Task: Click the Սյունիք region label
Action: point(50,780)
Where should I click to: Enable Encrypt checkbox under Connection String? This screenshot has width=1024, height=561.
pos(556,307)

--

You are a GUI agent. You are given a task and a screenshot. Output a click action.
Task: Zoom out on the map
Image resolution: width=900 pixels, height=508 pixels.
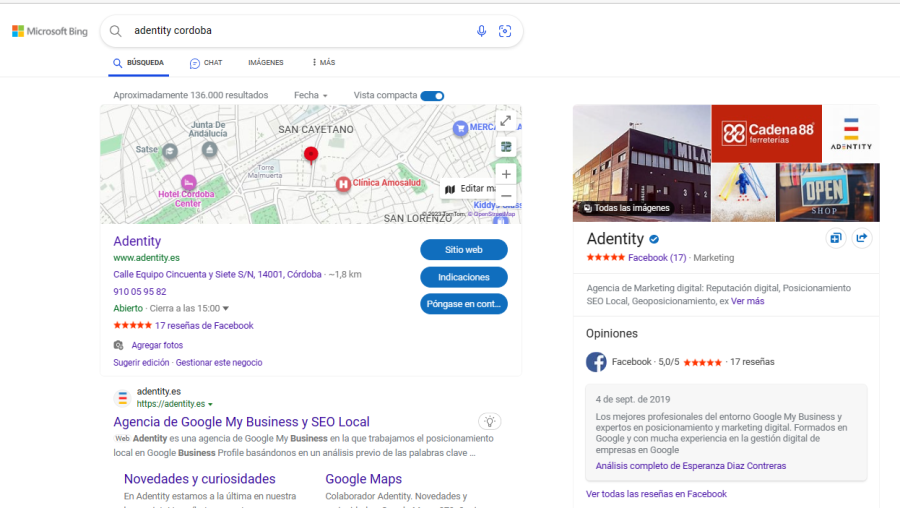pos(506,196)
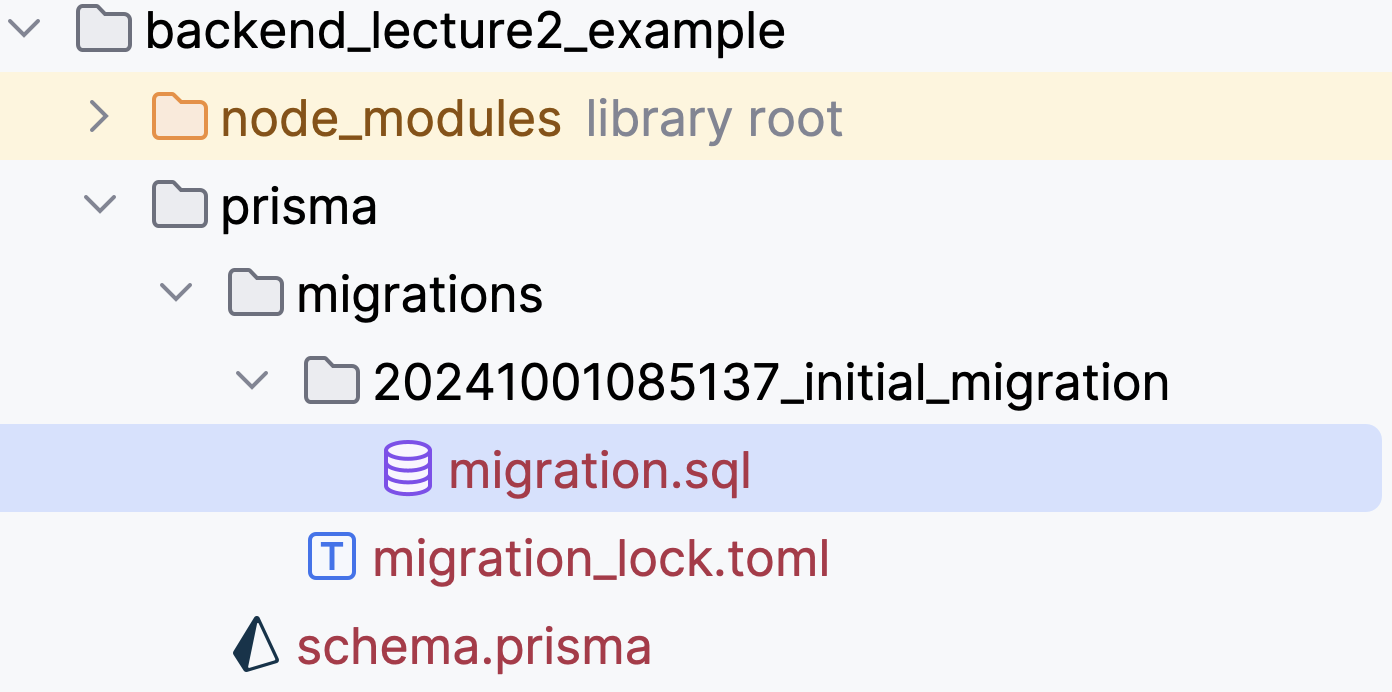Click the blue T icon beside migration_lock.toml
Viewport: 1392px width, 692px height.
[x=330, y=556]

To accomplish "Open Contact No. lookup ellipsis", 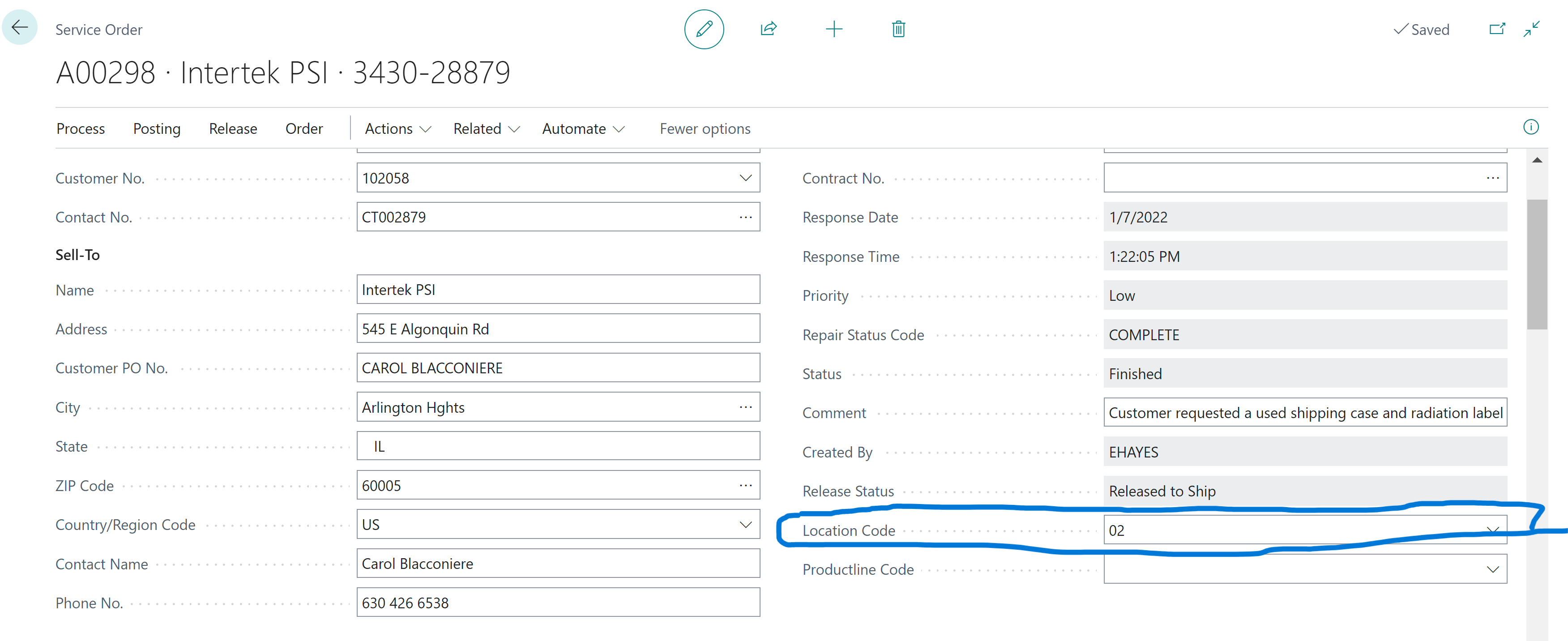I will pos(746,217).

> Work required:
Copy only this part of the entries above: the line with "You are a GUI", the line with "Task: Zoom out on the map", and the lines between, all exactly as written.

> Answer space:
You are a GUI agent. You are given a task and a screenshot. Output a click action.
Task: Zoom out on the map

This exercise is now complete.